DATA FOR THIS EXERCISE:

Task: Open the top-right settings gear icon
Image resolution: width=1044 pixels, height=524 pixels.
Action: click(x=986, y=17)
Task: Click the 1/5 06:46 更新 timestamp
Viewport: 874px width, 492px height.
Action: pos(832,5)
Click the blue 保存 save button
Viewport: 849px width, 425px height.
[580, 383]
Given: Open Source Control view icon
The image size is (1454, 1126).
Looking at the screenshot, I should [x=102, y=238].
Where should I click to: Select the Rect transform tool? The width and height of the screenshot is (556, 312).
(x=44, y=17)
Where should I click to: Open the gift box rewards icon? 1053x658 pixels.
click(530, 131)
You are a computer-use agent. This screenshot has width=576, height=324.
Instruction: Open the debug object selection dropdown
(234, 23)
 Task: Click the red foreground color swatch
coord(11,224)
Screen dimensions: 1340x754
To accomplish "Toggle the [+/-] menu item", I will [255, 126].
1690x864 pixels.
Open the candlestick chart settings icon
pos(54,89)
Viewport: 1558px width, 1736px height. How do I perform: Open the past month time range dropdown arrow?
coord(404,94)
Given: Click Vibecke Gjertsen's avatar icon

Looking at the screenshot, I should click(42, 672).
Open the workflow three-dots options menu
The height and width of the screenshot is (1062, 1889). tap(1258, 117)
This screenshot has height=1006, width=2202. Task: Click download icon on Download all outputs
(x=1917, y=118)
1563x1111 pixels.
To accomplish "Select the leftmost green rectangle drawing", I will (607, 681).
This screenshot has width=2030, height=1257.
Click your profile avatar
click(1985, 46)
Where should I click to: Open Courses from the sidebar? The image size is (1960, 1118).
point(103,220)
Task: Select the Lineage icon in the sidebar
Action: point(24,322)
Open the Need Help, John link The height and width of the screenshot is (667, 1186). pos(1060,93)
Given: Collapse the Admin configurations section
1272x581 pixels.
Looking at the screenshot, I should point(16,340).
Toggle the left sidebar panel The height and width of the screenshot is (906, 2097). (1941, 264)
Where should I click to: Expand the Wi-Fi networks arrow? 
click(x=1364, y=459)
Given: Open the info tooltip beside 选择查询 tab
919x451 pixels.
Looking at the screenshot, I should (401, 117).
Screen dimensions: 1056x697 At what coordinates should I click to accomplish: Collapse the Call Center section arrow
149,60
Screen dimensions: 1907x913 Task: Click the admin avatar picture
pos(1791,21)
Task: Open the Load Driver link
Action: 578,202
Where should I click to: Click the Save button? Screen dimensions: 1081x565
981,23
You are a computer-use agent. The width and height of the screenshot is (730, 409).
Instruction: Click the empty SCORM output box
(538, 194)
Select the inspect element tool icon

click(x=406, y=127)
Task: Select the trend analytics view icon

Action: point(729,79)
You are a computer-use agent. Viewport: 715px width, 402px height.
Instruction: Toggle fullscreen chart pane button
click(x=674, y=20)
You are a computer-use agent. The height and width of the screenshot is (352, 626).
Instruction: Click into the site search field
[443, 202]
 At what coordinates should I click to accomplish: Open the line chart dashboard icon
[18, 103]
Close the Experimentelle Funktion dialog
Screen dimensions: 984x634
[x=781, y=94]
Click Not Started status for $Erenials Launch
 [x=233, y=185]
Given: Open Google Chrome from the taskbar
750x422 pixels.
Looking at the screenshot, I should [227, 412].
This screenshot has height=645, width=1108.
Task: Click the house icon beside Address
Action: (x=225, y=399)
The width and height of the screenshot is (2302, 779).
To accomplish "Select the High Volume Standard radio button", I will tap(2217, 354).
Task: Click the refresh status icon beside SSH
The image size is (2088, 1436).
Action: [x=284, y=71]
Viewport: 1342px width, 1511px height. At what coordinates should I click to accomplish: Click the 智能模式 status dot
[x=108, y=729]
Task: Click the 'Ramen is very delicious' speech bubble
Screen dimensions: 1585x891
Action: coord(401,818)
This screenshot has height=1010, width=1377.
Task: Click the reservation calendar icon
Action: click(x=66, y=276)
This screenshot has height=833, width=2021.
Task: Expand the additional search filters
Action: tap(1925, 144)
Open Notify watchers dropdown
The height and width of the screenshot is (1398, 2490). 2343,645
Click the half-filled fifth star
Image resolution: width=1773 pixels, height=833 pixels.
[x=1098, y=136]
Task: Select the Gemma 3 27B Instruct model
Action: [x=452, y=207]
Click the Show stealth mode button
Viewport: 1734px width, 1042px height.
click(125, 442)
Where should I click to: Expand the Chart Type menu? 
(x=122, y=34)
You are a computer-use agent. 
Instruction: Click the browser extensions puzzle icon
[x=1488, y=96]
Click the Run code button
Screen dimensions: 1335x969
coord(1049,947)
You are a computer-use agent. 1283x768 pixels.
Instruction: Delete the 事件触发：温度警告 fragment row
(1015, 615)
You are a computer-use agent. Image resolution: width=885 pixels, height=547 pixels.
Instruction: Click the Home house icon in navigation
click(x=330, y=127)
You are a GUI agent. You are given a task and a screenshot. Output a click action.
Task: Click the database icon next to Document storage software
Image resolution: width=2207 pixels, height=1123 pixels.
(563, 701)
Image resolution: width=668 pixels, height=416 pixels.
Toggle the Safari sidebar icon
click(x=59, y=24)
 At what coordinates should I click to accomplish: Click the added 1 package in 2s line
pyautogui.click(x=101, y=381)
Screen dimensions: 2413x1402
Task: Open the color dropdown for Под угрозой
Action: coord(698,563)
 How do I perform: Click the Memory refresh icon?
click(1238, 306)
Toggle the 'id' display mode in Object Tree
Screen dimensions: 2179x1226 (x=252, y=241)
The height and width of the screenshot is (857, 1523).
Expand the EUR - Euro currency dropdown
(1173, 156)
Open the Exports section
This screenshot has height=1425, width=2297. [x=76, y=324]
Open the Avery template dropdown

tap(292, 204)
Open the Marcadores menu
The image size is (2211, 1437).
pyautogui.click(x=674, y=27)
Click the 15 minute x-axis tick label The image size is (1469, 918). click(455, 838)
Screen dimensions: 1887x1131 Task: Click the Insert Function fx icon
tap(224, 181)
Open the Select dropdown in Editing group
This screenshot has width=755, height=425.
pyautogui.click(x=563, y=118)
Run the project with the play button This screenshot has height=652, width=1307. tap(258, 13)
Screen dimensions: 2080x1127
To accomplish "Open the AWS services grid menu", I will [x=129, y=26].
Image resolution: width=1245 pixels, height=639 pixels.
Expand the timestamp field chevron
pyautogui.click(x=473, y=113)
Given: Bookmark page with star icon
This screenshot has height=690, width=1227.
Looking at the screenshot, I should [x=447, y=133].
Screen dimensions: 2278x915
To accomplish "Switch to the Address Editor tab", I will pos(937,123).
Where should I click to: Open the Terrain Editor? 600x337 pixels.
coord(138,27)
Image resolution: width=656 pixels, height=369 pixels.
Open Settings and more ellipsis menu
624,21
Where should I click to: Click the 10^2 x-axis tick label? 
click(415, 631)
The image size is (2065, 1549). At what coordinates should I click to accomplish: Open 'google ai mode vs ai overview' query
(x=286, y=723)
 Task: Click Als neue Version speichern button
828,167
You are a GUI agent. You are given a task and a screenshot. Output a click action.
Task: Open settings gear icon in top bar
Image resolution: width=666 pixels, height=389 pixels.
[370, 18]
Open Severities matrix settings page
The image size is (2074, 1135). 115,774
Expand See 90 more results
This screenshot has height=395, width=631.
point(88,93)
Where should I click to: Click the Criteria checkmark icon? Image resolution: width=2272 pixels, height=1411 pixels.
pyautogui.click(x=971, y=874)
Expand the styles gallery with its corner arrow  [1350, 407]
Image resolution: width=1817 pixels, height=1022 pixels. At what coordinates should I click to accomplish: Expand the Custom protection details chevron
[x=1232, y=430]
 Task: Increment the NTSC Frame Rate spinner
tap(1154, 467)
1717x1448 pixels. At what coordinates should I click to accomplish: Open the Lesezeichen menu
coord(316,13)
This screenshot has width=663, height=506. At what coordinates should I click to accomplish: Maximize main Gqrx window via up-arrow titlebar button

TASK TO COMPLETE: Print exactly the lines of the listing above starting at the line containing "Click the half-filled fifth star" and ending at the line containing "You are a computer-use agent. Image", both included.

WRITTEN SOLUTION:
Click the half-filled fifth star
Image resolution: width=1773 pixels, height=833 pixels.
[x=1098, y=136]
Task: Select the Gemma 3 27B Instruct model
Action: [x=452, y=207]
Click the Show stealth mode button
Viewport: 1734px width, 1042px height.
click(125, 442)
Where should I click to: Expand the Chart Type menu? 
(x=122, y=34)
You are a computer-use agent. 
Instruction: Click the browser extensions puzzle icon
[x=1488, y=96]
Click the Run code button
Screen dimensions: 1335x969
coord(1049,947)
You are a computer-use agent. 1283x768 pixels.
Instruction: Delete the 事件触发：温度警告 fragment row
(1015, 615)
You are a computer-use agent. Image resolution: width=885 pixels, height=547 pixels.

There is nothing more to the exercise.